▸ **RAW DATA**
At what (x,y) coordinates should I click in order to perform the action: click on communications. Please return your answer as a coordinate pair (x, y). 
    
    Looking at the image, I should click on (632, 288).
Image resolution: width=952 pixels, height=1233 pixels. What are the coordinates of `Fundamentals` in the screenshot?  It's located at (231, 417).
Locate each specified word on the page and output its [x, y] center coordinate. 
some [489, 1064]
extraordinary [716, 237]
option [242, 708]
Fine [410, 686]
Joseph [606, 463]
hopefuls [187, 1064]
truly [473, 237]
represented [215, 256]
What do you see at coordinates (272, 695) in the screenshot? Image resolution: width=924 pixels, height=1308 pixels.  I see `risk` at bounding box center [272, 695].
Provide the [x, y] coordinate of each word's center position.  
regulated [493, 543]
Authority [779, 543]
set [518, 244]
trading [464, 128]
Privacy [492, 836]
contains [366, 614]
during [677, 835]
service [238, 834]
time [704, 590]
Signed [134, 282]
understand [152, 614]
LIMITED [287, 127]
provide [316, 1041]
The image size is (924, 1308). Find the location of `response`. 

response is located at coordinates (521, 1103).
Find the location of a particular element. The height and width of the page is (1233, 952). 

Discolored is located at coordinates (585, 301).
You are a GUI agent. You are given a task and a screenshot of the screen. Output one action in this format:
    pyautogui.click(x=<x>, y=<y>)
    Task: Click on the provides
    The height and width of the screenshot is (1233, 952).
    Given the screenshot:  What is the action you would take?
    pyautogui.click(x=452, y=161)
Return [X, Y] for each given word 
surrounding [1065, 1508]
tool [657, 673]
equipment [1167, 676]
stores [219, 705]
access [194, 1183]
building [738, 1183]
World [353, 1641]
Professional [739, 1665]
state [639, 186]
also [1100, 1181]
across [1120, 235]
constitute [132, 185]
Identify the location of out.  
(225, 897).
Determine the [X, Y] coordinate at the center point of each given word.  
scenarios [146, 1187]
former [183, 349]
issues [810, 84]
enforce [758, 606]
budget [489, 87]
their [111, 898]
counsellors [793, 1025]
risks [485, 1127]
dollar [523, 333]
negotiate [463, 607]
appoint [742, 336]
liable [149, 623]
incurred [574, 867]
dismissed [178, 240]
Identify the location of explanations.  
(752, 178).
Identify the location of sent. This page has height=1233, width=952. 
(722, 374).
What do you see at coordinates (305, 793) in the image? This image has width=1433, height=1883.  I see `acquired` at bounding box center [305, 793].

▸ **WHAT IS REQUIRED**
Reproduce the data above verbatim, line by line, without altering any character.

▸ **CORRECT OUTPUT**
At what (x,y) coordinates should I click in order to perform the action: click on communications. Please return your answer as a coordinate pair (x, y). 
    
    Looking at the image, I should click on (632, 288).
Image resolution: width=952 pixels, height=1233 pixels. What are the coordinates of `Fundamentals` in the screenshot?  It's located at (231, 417).
Locate each specified word on the page and output its [x, y] center coordinate. 
some [489, 1064]
extraordinary [716, 237]
option [242, 708]
Fine [410, 686]
Joseph [606, 463]
hopefuls [187, 1064]
truly [473, 237]
represented [215, 256]
What do you see at coordinates (272, 695) in the screenshot? Image resolution: width=924 pixels, height=1308 pixels.  I see `risk` at bounding box center [272, 695].
Provide the [x, y] coordinate of each word's center position.  
regulated [493, 543]
Authority [779, 543]
set [518, 244]
trading [464, 128]
Privacy [492, 836]
contains [366, 614]
during [677, 835]
service [238, 834]
time [704, 590]
Signed [134, 282]
understand [152, 614]
LIMITED [287, 127]
provide [316, 1041]
The image size is (924, 1308). Find the location of `response`. 

response is located at coordinates (521, 1103).
Find the location of a particular element. The height and width of the page is (1233, 952). 

Discolored is located at coordinates (585, 301).
You are a GUI agent. You are given a task and a screenshot of the screen. Output one action in this format:
    pyautogui.click(x=<x>, y=<y>)
    Task: Click on the provides
    The height and width of the screenshot is (1233, 952).
    Given the screenshot:  What is the action you would take?
    pyautogui.click(x=452, y=161)
Return [X, Y] for each given word 
surrounding [1065, 1508]
tool [657, 673]
equipment [1167, 676]
stores [219, 705]
access [194, 1183]
building [738, 1183]
World [353, 1641]
Professional [739, 1665]
state [639, 186]
also [1100, 1181]
across [1120, 235]
constitute [132, 185]
Identify the location of out.  
(225, 897).
Determine the [X, Y] coordinate at the center point of each given word.  
scenarios [146, 1187]
former [183, 349]
issues [810, 84]
enforce [758, 606]
budget [489, 87]
their [111, 898]
counsellors [793, 1025]
risks [485, 1127]
dollar [523, 333]
negotiate [463, 607]
appoint [742, 336]
liable [149, 623]
incurred [574, 867]
dismissed [178, 240]
Identify the location of explanations.  
(752, 178).
Identify the location of sent. This page has height=1233, width=952. 
(722, 374).
What do you see at coordinates (305, 793) in the image? This image has width=1433, height=1883.  I see `acquired` at bounding box center [305, 793].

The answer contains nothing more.